• _EXERCISE_
Could you show all lines in the entries below that contain the string "computer"?

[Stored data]
BEGIN

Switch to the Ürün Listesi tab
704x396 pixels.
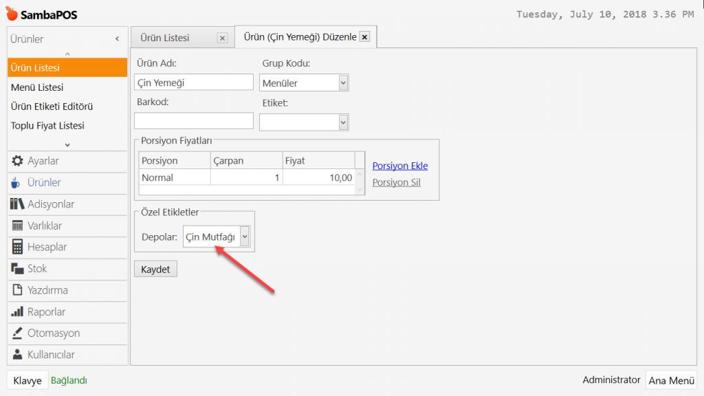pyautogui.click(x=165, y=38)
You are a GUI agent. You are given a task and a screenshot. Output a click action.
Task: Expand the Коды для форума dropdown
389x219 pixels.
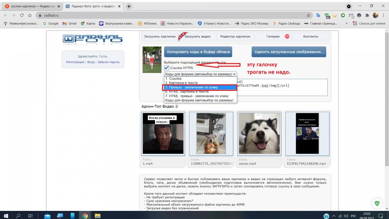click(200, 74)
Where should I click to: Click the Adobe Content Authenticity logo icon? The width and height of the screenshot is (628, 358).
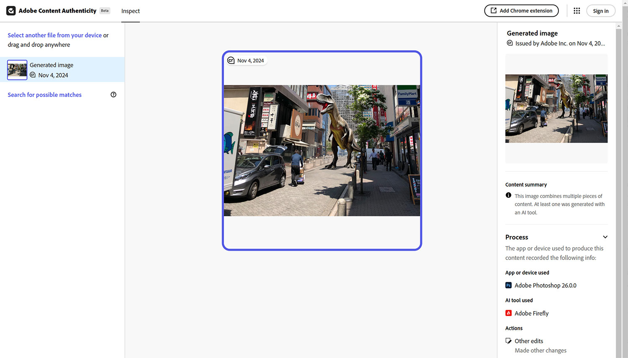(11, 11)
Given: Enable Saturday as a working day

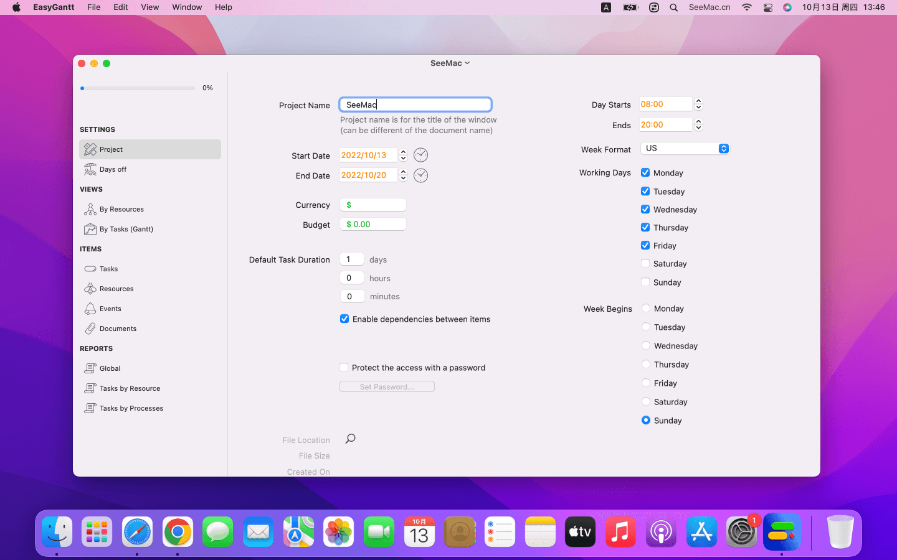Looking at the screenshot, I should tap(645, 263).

END
BEGIN

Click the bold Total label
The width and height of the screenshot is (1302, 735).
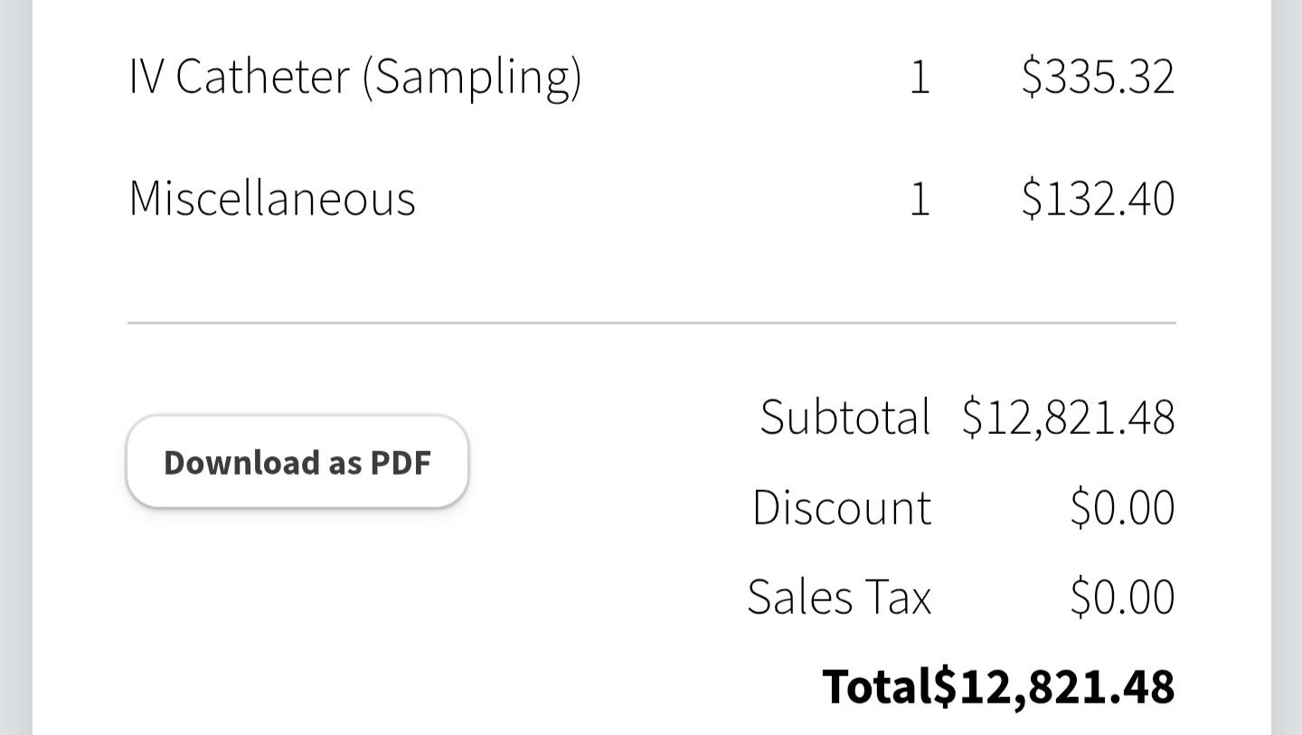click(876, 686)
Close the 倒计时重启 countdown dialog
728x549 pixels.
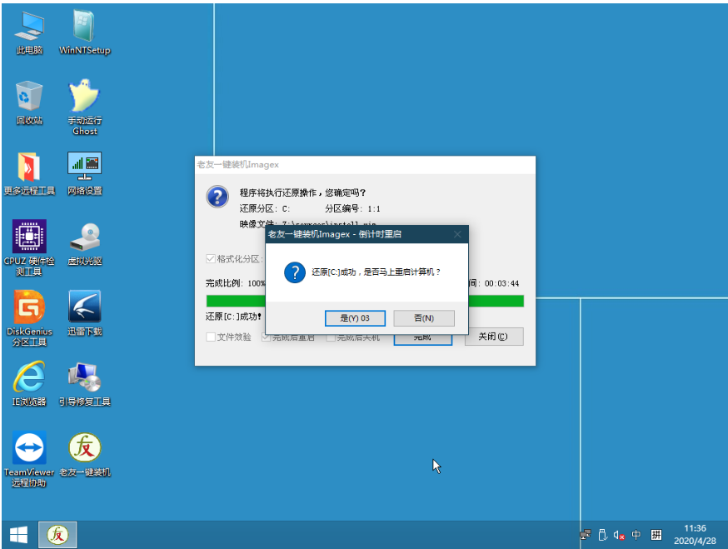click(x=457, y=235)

END
BEGIN

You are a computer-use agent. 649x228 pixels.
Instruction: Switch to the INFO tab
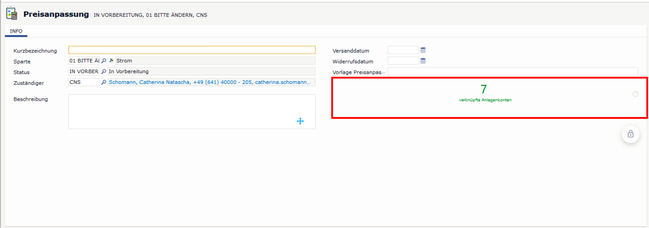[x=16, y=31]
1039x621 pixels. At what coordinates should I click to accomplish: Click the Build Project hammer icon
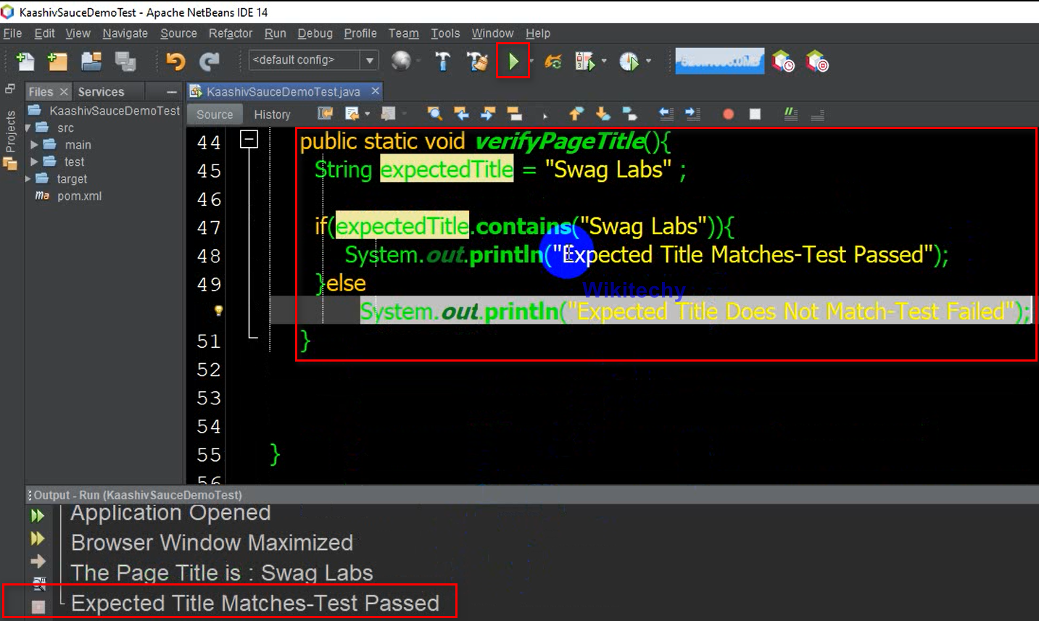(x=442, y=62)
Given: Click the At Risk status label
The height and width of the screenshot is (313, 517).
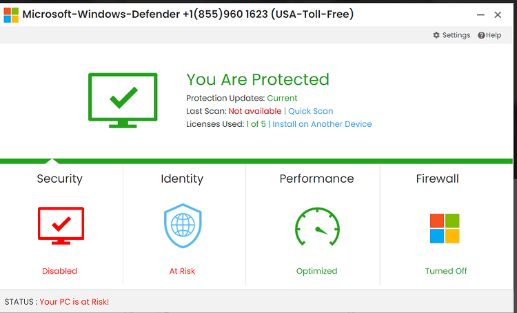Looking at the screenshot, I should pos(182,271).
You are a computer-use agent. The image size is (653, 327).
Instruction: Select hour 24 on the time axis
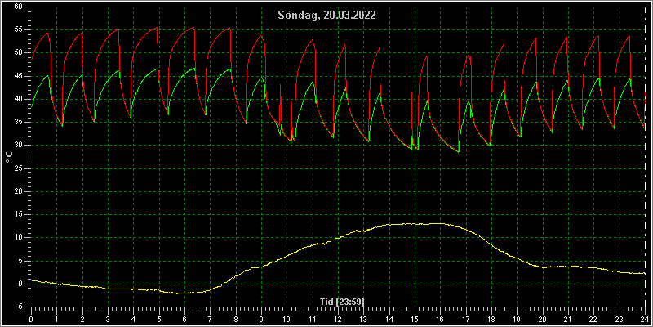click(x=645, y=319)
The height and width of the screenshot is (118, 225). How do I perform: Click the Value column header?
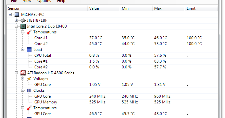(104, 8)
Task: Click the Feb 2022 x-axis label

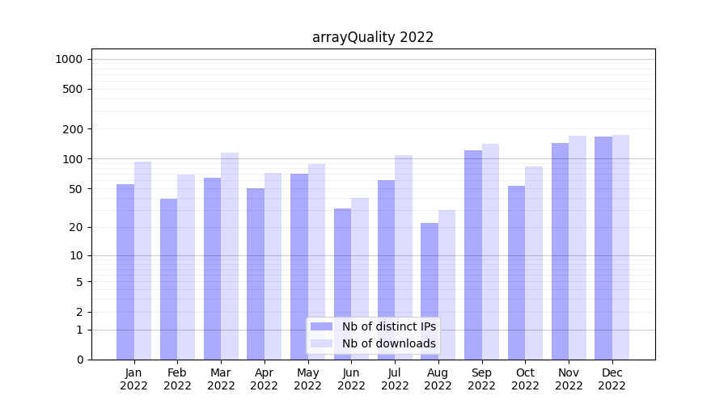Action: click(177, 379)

END

• _ANSWER_
You are a computer-use agent. 649x228 pixels.
You are a computer-use agent. The image size is (653, 327).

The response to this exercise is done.